Turkey tired of polls, polarization: Former President Gül
AA photoFormer President Abdullah Gül has dismissed speculation that he could run in the coming presidential elections against President Recep Tayyip Erdoğan, while giving messages of solidarity against “serious threats from abroad.”
“Turkey is tired of polarization and elections. On this matter, Turkey has to look forward. There are developments which threatened Turkey’s national interests. There are many economic demands and problems and public needs to be met,” he said.
“Everybody should focus on them and work to solve these problems,” Gül said.

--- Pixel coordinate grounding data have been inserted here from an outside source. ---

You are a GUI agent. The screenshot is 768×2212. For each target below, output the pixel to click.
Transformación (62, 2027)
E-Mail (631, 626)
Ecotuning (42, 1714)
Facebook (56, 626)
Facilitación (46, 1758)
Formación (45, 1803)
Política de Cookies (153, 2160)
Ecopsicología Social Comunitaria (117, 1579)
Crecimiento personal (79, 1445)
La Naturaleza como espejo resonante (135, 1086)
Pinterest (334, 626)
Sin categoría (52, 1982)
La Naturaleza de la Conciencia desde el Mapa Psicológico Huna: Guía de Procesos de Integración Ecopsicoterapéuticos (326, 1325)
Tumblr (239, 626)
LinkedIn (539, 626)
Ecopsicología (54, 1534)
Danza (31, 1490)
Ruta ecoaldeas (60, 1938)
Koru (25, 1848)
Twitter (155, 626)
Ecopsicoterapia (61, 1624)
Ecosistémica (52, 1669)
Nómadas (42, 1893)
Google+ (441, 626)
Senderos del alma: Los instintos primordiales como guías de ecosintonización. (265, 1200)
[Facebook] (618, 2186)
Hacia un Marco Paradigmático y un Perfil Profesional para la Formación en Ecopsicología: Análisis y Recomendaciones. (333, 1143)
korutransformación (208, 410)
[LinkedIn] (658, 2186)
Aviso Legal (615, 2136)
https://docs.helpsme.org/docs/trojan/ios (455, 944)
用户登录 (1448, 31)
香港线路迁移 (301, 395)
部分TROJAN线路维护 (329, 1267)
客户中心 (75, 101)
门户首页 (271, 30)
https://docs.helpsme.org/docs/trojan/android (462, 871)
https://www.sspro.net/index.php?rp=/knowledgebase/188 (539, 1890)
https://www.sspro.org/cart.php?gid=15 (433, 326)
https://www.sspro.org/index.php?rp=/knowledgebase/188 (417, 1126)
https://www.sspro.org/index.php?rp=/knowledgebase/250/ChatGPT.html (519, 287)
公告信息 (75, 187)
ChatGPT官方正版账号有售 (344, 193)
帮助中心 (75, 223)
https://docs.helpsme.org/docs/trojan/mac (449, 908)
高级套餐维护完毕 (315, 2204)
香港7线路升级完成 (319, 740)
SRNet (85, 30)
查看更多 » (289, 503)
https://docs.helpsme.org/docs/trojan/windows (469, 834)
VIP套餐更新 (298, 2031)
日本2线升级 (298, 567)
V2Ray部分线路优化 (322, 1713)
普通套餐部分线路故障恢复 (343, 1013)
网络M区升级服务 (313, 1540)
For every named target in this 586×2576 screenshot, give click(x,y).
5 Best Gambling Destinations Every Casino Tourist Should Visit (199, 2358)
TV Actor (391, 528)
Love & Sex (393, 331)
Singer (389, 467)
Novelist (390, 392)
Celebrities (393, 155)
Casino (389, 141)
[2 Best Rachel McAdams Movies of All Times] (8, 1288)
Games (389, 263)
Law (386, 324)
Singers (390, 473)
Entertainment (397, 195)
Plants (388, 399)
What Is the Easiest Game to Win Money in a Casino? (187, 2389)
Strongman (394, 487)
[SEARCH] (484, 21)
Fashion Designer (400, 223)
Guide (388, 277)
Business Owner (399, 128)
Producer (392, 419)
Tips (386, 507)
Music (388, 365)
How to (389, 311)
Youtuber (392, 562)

Gül’s name has been at the center of political discussions in Turkey since former main opposition Republican People’s Party (CHP) leader Deniz Baykal mentioned his name as one of the possible candidates for those opposing the recent constitutional amendments that endowed Erdoğan with vastly enhanced powers.
Comments ‘not serious’
Gül said he thought Baykal’s comments were “unimportant,” adding that “Turkey has very important issues ahead.”
“I did not take them seriously,” he said. “Surely, help is needed for the government and for Turkey to deal with its problems. Turkey faced very serious threats that occurred for the first time in its history – threats coming from abroad. In order to overcome these threats, there should be solidarity and calm actions,” he added.
Baykal’s statement stirred a heated debate both within his CHP and the ruling Justice and Development Party (AKP), as Gül is a prominent founding member of the AKP and also served as a prime minister and minister in many AKP governments.
After his term as president ended, Gül declared his withdrawal from active politics, but his reluctance to attend AKP events have been interpreted as indications of a rift with the ruling party.
“I know how 367 rule emerged, and what Turkey experienced in coming to this point,” Gül said, slamming Baykal while recalling the constitutional debate in 2007, when the CHP, then led by Baykal, fiercely argued against Gül’s presidency.
The CHP argued in 2007 that Gül had to gain 367 of 500 lawmakers’ vote in order to become president. The process led to a constitutional amendment in which laws on presidential elections were altered.
‘Silence saddened me’
Gül also criticized the AKP for not speaking up against the heavy comments about him.
“Some of my friends pass the boundaries of respect and go as far as to advise me about what should I do or do not do. I am very saddened by that,” he said.
His comments were interpreted as a reference to AKP Kayseri lawmaker Mustafa Elitaş, who publicly said Gül would soon have to make a statement to soothe the tension.
He also criticized AKP officials for being silent about “the social media outrage” against the “AKP’s real pioneers, founders and friends who contributed to its reputation inside and outside.”
“Actually, everybody knows how these things are organized. But I find the silence about it very saddening. I leave it to the conscience of the public,” he said.
No return to active politics
Reiterating his earlier announcement, Gül said he would not participate in active politics.
“But of course I have a responsibility to share my knowledge and experience for my country,” he said.